Menu

Help begginer to choose direction to take.

cornelyus
2010-09-07
2012-09-22
1 2 3 > >> (Page 1 of 3)
  • cornelyus

    cornelyus - 2010-09-07

    Good afternoon..
    I have developed recently an application for windows7 that uses speech
    recognition.
    I have developed with Windows SAPI making the speech recognition, but as of
    lately i wasn't getting the accurate results i wanted, so i decided to try
    other engine, and Sphinx seems to be an approach for me.
    I just need some guidelines to choose which direction to take, deciding the
    decoder, if i need acoustic model training or not.. etc.

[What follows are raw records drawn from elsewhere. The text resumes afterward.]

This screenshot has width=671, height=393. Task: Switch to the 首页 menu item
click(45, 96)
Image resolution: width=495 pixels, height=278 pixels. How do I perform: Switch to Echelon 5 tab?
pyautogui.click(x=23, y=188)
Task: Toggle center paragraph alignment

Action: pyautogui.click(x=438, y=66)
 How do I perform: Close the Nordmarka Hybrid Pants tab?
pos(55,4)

    So, what i have is a command and control app, i have very well defined
    expressions i will use. Other than these i use numbers . So i am guessing
    having a grammar would be the way to go..

    I thought about using PocketSphinx because it is C, so i can encapsulate it in
    C# faster.. but should i spend more time with Sphinx4 , would be better on the
    long run? it seems better documented and with more updates recently.

    Would creating or adapting an acoustic model with recordings of the people
    that will use it, and only the necessary expressions, be a valid solution?

    DUmb question maybe, but the perfect solution for a good speech recognition
    would be having an acoustic model for each user? Depending on the user that
    will run the app, his "profile" would be loaded.. or it's best having an
    acoustic model with recordings of every person that will use the App? Or even,
    having the acoustic model default ( i think it's the wsj one ) and just adapt
    the language model / dictionary / grammar to the expressions i need?

    Thanks in advance for your time.

     
  • Nickolay V. Shmyrev

    Hello

    So, what i have is a command and control app, i have very well defined
    expressions i will use. Other than these i use numbers . So i am guessing
    having a grammar would be the way to go..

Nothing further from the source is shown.